Yaitu hadits yang tidak memenuhi criteria persyaratan hadits hasan


apalagi shahih. Hadits daif tidak boleh dijadikan sebagai landasan hukum.

3. Al-Ijtihad Sebagai Sumber Hukum Pelengkap


Menurut bahasa Ijtihad artinya bersungguh-sungguh. Menurut istilah Ijtihad
ialah bersungguh-sungguh menggunakan akal pikiran untuk merumuskan dan
menetapkan hukum atau suatu perkara yang tidak ditemukan kepastian hukumnya
dalam Al-Qur’an maupun Hadits.
Hasil ijtihad dapat dijadikan sumber hukum yang ketiga atau pelengkap. Hal itu
di dasarkan kepada hadis yang diriwiyatkan oleh Imam Tirmizi dan Abu Daud
yang berisikan dialoq antara Nabi Muhammad Saw dengan Mua’az bin Jabal, ketika
diutus ke negeri Yaman waktu itu Nabi bertanya kepada Mu’az “ Bagaimana kamua
akan menetapkan hukum kalau dihadapkan kepadamu sutu persoalan yang
memerlukan ketetapan hukum?” Mu’az menjawab,” saya akan menetapkan hukum
dengan Al-Qur’an ,” Rasul bertanya lagi “ kalau seandainya tidak ditemukan
ketetapannya dengan Al-quran?” Mu’az menjawab,” saya akan berijtihad denan
pendapat saya sendiri.” Kemudian rasulullah menepuk-nepuk bahu mu’az bin jabal
tanda setuju. Dan ini merupakan dasar hukum perlunya ijtihad. Al-quran
menjelaskan ada “ULIL AMRI ”yang berarti mereka yang berwenang menetapkan
suatu maslahat bagi umat. Q.S An-Nisa ayat 59.
Bentuk-bentuk Ijtihad
a. Ijma’
Menggunakan bahasa Ijma’ berarti menghimpun, mengumpulkan
dan menyatukan pendapat. Menurut istilah ijma’ adalah kesepakatan
para ulama tentang hukum suatu masalah yang tidak tercantum di dalam
Al-Qur’an dan Al-Hadits.
b. Qiyas
Menurut bahasa Qiyas berarti mengukur sesuatu dengan contoh yang
lain, kemudian menyamakannya.

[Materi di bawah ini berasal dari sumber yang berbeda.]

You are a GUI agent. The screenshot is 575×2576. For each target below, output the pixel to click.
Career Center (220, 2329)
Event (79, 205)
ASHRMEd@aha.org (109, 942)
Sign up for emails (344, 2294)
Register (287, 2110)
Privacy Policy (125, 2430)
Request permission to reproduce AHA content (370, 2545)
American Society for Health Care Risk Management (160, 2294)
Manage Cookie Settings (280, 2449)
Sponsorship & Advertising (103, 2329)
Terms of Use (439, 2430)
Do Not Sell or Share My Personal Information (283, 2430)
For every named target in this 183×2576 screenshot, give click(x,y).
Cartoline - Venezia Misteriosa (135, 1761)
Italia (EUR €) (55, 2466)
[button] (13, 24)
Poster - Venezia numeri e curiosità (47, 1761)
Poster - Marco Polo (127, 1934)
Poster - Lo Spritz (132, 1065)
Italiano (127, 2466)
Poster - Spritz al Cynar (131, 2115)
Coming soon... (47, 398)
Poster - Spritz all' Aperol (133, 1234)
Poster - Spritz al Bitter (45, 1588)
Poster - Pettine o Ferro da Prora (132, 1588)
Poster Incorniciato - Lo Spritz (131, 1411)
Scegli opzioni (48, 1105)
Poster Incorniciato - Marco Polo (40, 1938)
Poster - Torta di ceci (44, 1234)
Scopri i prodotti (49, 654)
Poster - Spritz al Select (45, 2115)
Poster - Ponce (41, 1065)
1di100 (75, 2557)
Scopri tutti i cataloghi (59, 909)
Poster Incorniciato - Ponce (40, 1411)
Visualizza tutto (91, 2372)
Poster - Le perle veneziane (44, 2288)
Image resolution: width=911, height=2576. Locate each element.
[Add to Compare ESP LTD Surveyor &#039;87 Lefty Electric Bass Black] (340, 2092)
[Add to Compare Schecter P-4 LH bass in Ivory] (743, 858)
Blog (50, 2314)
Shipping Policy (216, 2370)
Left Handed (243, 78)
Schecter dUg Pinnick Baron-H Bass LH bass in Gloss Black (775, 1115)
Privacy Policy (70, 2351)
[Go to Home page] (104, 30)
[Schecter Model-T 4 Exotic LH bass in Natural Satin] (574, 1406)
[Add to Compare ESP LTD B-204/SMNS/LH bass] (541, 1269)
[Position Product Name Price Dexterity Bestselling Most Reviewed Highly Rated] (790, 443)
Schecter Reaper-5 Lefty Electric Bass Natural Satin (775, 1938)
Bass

Menurut istilah, Qiyas adalah
menentukan hukum suatu maslaah yang tidak ditentukan hukumnya
dalam Al-Qur’an dan Al-Hadits dengan cara menganalogikan suatu
masalah dengan masalah yang lain karena terdapat kesamaan ‘illat
(alasan).
c. Istihsan
Menurut bahasa, Istihsan berarti menganggap/mengambil yang
terbaik dari suatu hal. Menurut istilah, Istihsan adalah meninggalkan
qiyas yang jelas (jali) untuk menjalankan qiyas yang tidak jelas (khafi),
atau meninggalkan hukum umum (universal/kulli) untuk menjalankan
hukum khusus (pengecualian/istitsna’), karena adanya alasan yang
menurut pertimbangan logika menguatkannya. Contoh: menurut istihsan
sisa minuman dari burung-burung yang buas seperti elang, gagak,
rajawali dan lain-lain itu tetap suci berbeda dengan sisa minuman dari
binatang-binatang buas seperti harimau, singa, serigala dan lain-lain
yang haram dagingnya karena sisa makanan binatang-binatnag buas ini
mengikuti hukum dagingnya, maka sisa minumannya juga haram (najis).
Alasan kesucian dari sisa minuman burung-burung buas tadi : meskipun
haram dagingnya, karena burung-burung itu mengambil air minumnya
dengan paruh yang berupa tulang (dimanan hukum tulang itu sendiri
suci) dan tidak dimungkinkan air liur / ludah yang keluar dari perutnya
(dagingnya) itu bercampur dengan sisa minuman tadi. Sedangkan
binatang-binatang buas mengambil air minum dengan mulutnya yang
sejenis daging sehingga dimungkinkan sekali sisa minumannya
bercampur dengan ludahnya.
d. Masalihul Mursalah
Menurut bahasa, Masalihul Mursalah berarti pertimbangan untuk
mengambil kebaikan. Menurut istilah, Masalihul Mursalah yaitu
penetapan hukum yang didasarkan atas kemaslahatan umum atau
kepentingan bersama dimana hukum pasti dari maslah tersebut tidak
ditetapkan oleh oleh syar’i (al Qur’an dan Hadits) dan tidak ada perintah
memperhatikan atau mengabaikannya. Contoh penggunaan masalihul
mursalah kebijaksanaan yang diambil sahabat Abu Bakar shiddiq
mengenai pengumpulan al Qur’an dalam suatu mush-haf, penggunaan
‘ijazah, surat-surat berharga dan sebagainya.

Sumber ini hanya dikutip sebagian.